Nunca guerra entre hermanos

 

No aceptamos, ni aceptaremos la guerra entre hermanos como el camino ingenuo y perverso de creer que por allí podremos lograr la solución a las desavenencias y conflictos. Lo repetimos, solo el manejo racional y además respetuoso de nuestras contradicciones secundarias, será el camino sabio para que nuestras naciones sigan siendo el espacio natural de nuestras realizaciones, que nos concedieron los padres de nuestra nacionalidad.

 
Alonso Ojeda Awad
 
Vicepresidente del Comité Permanente de Defensa de los Derechos Humanos – CPDH
 
 

Se debe estar muy enfermo de las estructuras cerebrales para ser capaces de pretender organizar una guerra entre dos naciones hermanas, como lo son Venezuela y Colombia; y más aún cuando son hermanas “siamesas”, como tan precisa y objetivamente las definió el dirigente nacional Horacio Serpa. Con Venezuela, compartimos 2.219 kilómetros de fronteras, traducidos en ríos vitales para nuestras naciones como el Orinoco, el Meta, el Arauca, el Catatumbo. Centenares de kilómetros en selvas exuberantes que le aportan al mundo inmensas cantidades de oxígeno, con las que sobrevivimos a la locura del “cambio climático”. Y los inmensos aportes alimenticios generados en hermosas y feraces llanuras donde se pierde la exclusividad de una sola nación y se es llanero colombo venezolano, con un solo corazón y una sola patria.

Y qué decir de nuestra historia. La historia de Venezuela y Colombia es una sola hasta el confuso momento en que pudieron mas las desavenencias y los egoísmos de caudillos regionales que la construcción de ese gran proyecto histórico emancipador que fue la Liberación de nuestras republicas del yugo y la opresión extranjera. La figura cimera del Libertador Simón Bolívar en la estrategia y la persistencia organizativa, fiscal y táctica del general Santander, son las que logran explicar la realización de una magna epopeya como la fue, sacar hasta el último soldado español del territorio suramericano.
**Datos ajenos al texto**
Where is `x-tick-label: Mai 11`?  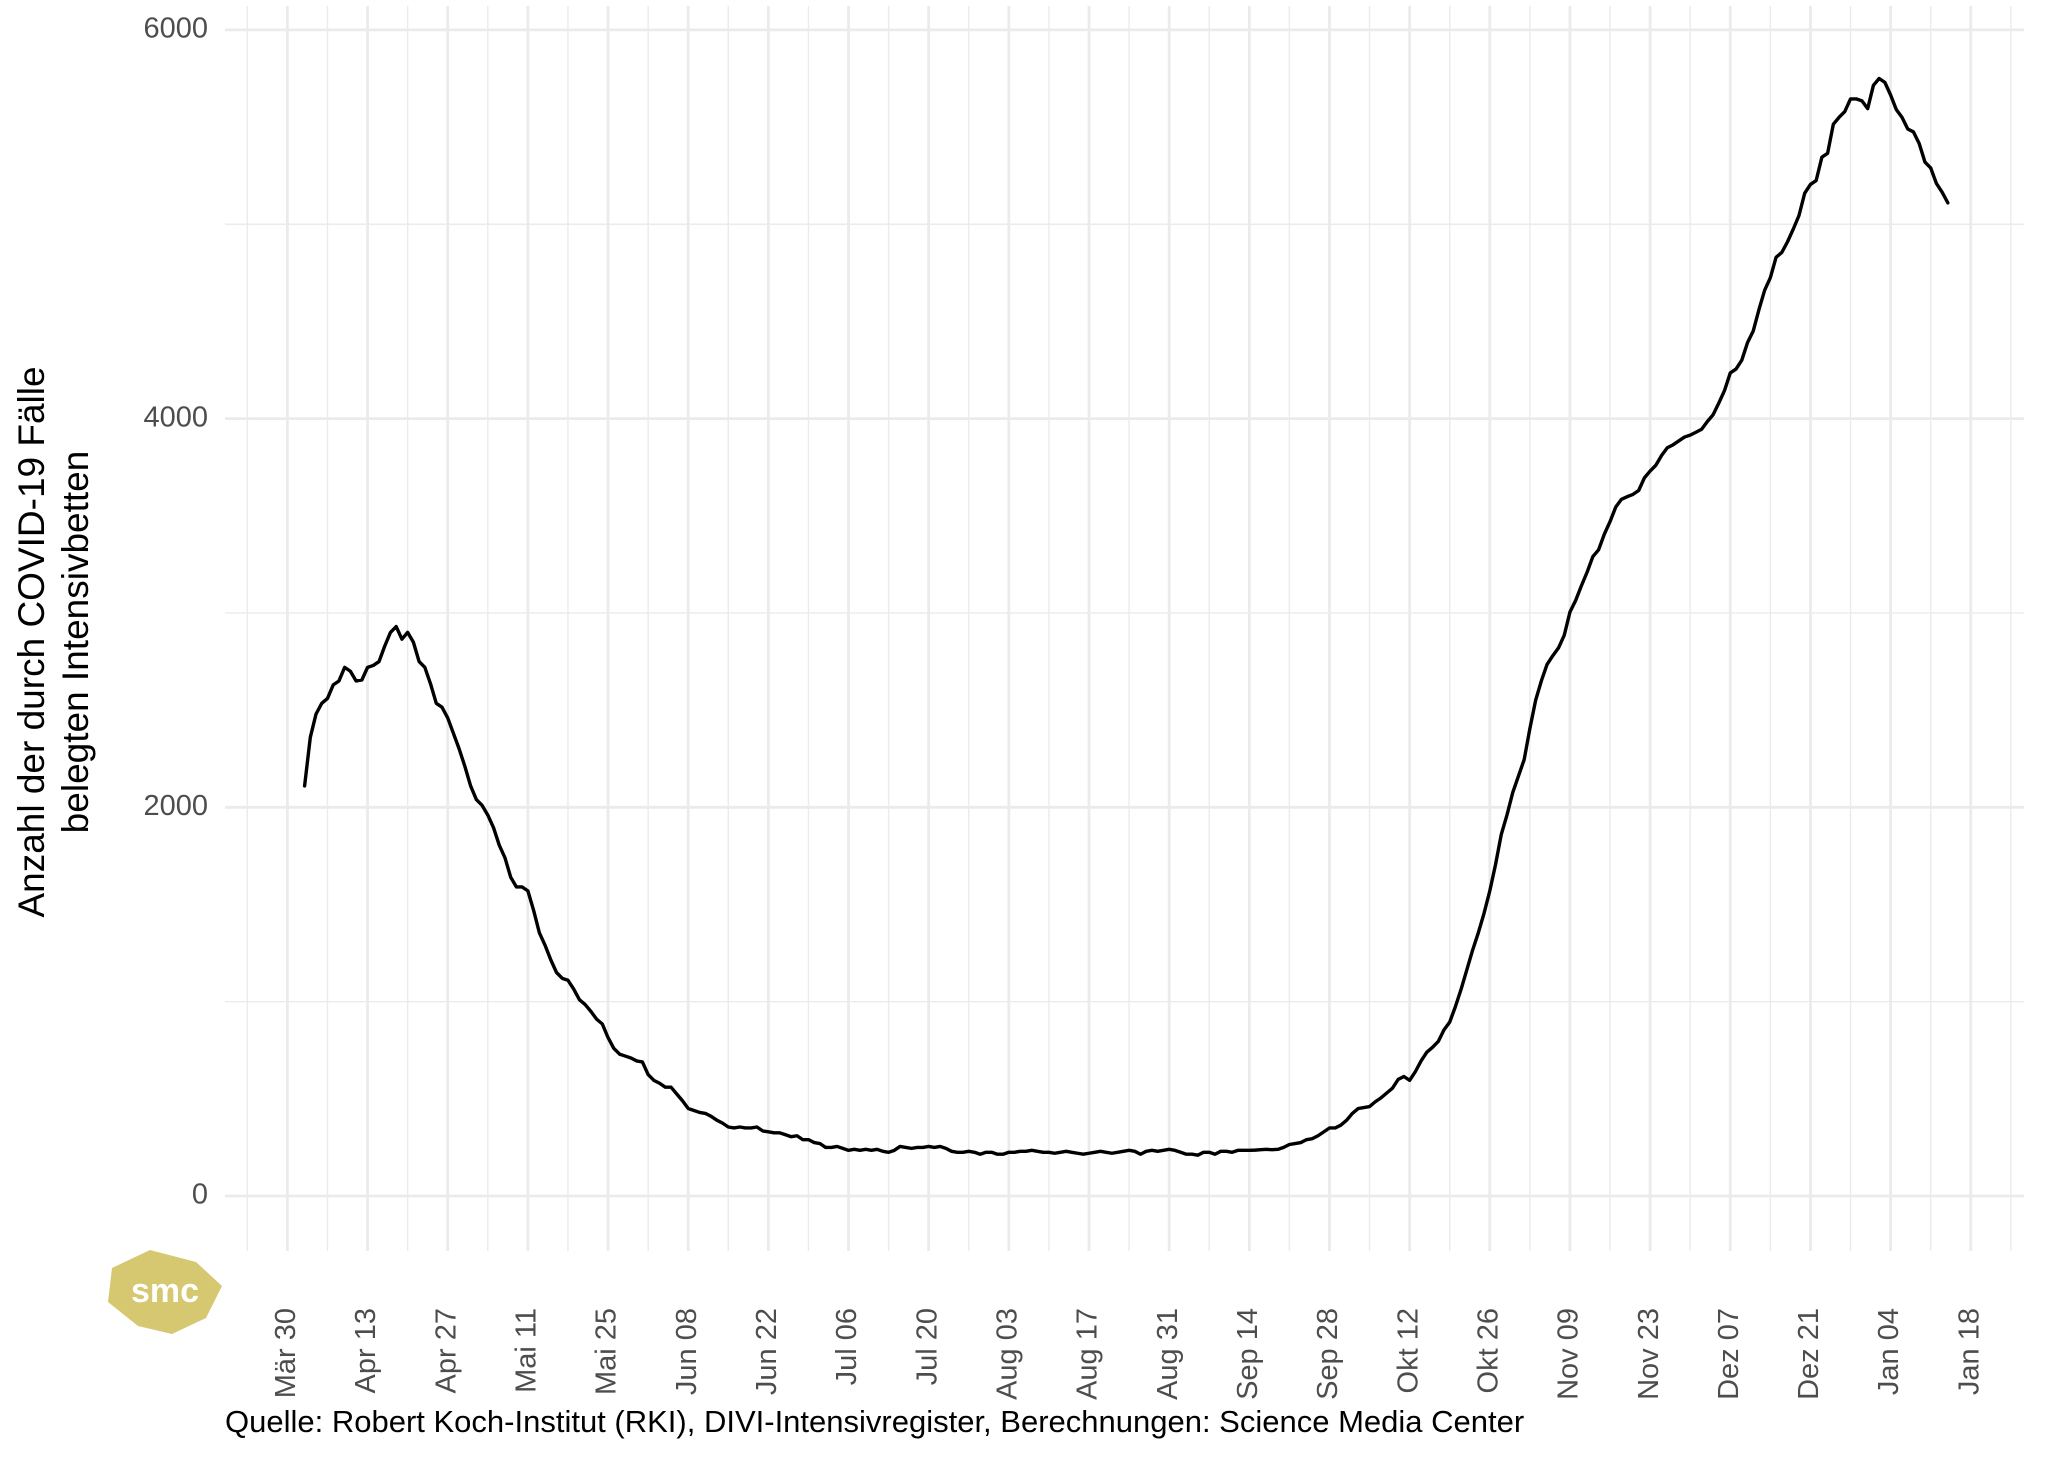
x-tick-label: Mai 11 is located at coordinates (527, 1350).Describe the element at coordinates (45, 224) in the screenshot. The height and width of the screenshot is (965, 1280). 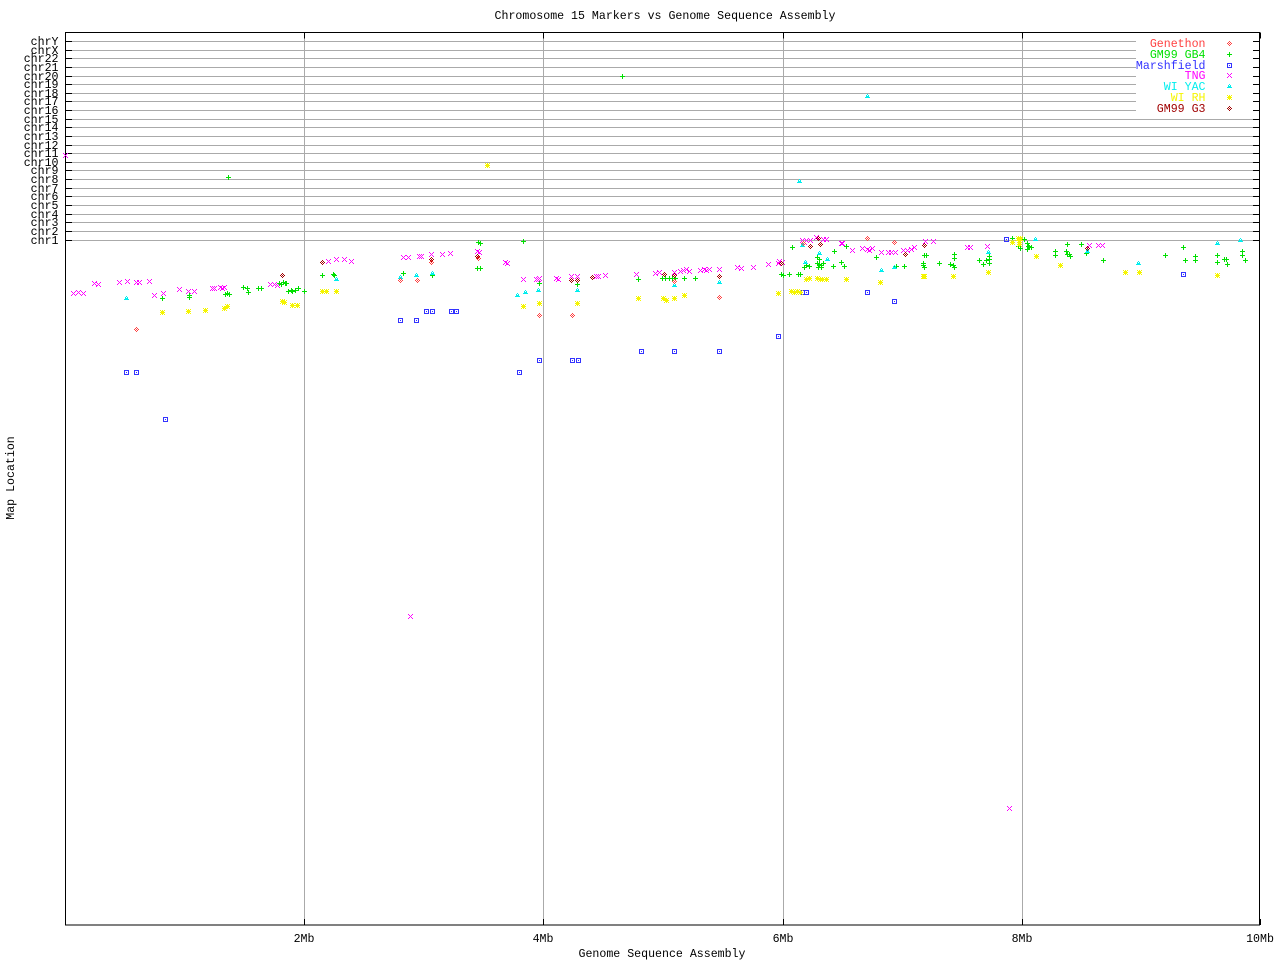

Y qué decir de las miles de familias que somos colombo-venezolanas, porque hemos nacido, vivido y crecido allí, en ese territorio de frontera que tiene su propia idiosincrasia y su propia cultura. Quienes hemos enfrentado y sobre llevado “las verdes y las maduras” en las fluctuantes olas de cambio que han ocurrido en esas regiones de nuestras querencias y afectos.

No logramos entender porque frente a las primeras dificultades que surgen con Venezuela, la única idea que se viene a la cabeza es la de la guerra. La peor y más terrible de todas las opciones. La mas irracional y absurda de todas las salidas. No nos hemos detenido un solo minuto a pensar que, por muchos años, los venezolanos nos recibieron por miles, a los colombianos y allá encontramos patria, trabajo, educación, salud y un territorio donde levantar a nuestras familias. Los colombianos en Venezuela sumamos algo así como 5.000.000. Frente a esta realidad, lo que debemos hacer los colombianos es encontrar las formas para agradecer ese pasado y disponer lo mejor de nosotros para ayudar en la superación de las graves dificultades, que hoy acompañan a nuestras naciones hermanas.

Algunos dirán que la razón principal de este conflicto latente está, en el cambio del modelo político y económico que instauró Venezuela desde el advenimiento de Hugo Chávez al poder. Yo les quiero decir que en el año de1962, y a raíz de la declaratoria de “Revolución socialista” que hizo el líder Fidel Castro y que generó tanto malestar en los gobiernos de América, comenzando por el de los EE. UU. el dirigente Nacional, Alfonso López Michelsen, posteriormente presidente de Colombia, escribió un sesudo prologo para la obra “CUBA, EL VECINO SOCIALISTA”, donde demostraba como los diferentes países del hemisferio tenían que respetar las opciones políticas e ideológicas que cada quien asumiera para su propia nación, en la búsqueda democrática de un modelo que satisficiera a sus ciudadanos.

Hoy más que nunca las palabras del expresidente López Michelsen deben ser tenidas en consideración y entender que la Paz será el respeto a las decisiones sagradas de las naciones, enmarcadas en la concepción jurídica internacional que las naciones del mundo “Deben respetar la libre autodeterminación de los pueblos”.

No aceptamos, ni aceptaremos la guerra entre hermanos como el camino ingenuo y perverso de creer que por allí podremos lograr la solución a las desavenencias y conflictos. Lo repetimos, solo el manejo racional y además respetuoso de nuestras contradicciones secundarias, será el camino sabio para que nuestras naciones sigan siendo el espacio natural de nuestras realizaciones, que nos concedieron los padres de nuestra nacionalidad.

Por eso, Como hermanos no aceptaremos Nunca la Guerra, entre Colombia y Venezuela.